Rob Waldron, the head of Jumpstart, a Boston-based program that pairs college students with preschool children to work one-on-one developing literacy and language skills, said that Bush met personally with some of his volunteers last October and that Laura Bush wrote all of the tutors urging them to consider teaching careers.

Now, he said, "every single one of our programs has been de- funded in the new round of state competitive grants." Four newly proposed programs made the cut, he said, but the loss of existing programs likely will mean that private-sector partners, such as Starbucks, which contributes $1 million a year, may also withdraw their support.

The pattern is similar around the country. Amber Roos, head of the Indiana community service program, said it appeared her program would lose five out of six of its slots. Indiana Reading Corps'20 full- time AmeriCorps workers recruit, train and place college students and other volunteers who offer literacy help to 2,200 children a year, said program director Keri Hunter. "We may not be one of the survivors," she said.

Mark Lazzara, head of the New York state AmeriCorps Alliance, sent an e-mail to members of the New York delegation warning that the "Corporation for National Service is cutting New York by 85 percent."

Friday night, AmeriCorps Director Rosie Mauk issued a statement saying, "We are keenly aware of the impact that the reduced level of funding for 2003 will have on the entire field of national service." But she held out hope that additional grants may be made later this year.

A dispute between the Office of Management and Budget and the General Accounting Office over how much money the corporation must put aside to pay for future scholarships to AmeriCorps workers is supposed to be resolved Monday, when final figures may be available. The volunteers are eligible for $4,725 grants to pay for college or graduate school or to repay student loans.
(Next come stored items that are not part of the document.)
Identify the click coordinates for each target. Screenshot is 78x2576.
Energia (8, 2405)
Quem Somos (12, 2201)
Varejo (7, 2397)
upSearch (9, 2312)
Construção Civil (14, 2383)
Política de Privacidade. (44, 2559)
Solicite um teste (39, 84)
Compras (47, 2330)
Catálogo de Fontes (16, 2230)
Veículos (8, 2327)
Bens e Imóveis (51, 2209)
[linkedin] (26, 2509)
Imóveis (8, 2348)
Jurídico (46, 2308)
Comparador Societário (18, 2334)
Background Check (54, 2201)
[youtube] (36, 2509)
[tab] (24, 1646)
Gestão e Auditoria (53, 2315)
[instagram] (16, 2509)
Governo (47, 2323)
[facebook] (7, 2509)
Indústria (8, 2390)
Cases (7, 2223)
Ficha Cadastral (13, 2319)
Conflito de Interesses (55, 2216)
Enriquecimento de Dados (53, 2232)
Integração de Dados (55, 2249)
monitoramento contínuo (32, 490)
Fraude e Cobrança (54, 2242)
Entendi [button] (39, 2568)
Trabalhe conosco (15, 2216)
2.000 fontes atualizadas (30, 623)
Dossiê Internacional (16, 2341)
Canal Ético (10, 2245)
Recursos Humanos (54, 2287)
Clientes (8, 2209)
In part because the GAO said AmeriCorps had signed up more workers in the past than it could afford to give scholarships, Congress cut AmeriCorps' appropriations to $175 million last year.

Bush has requested $324 million for next year, but officials said much of that money may be diverted to replenish the scholarship reserves.

"It's hard to understand why this should be happening when the president says he wants us to grow by 50 percent," Schmitz said. "He seems to get everything else he asks for."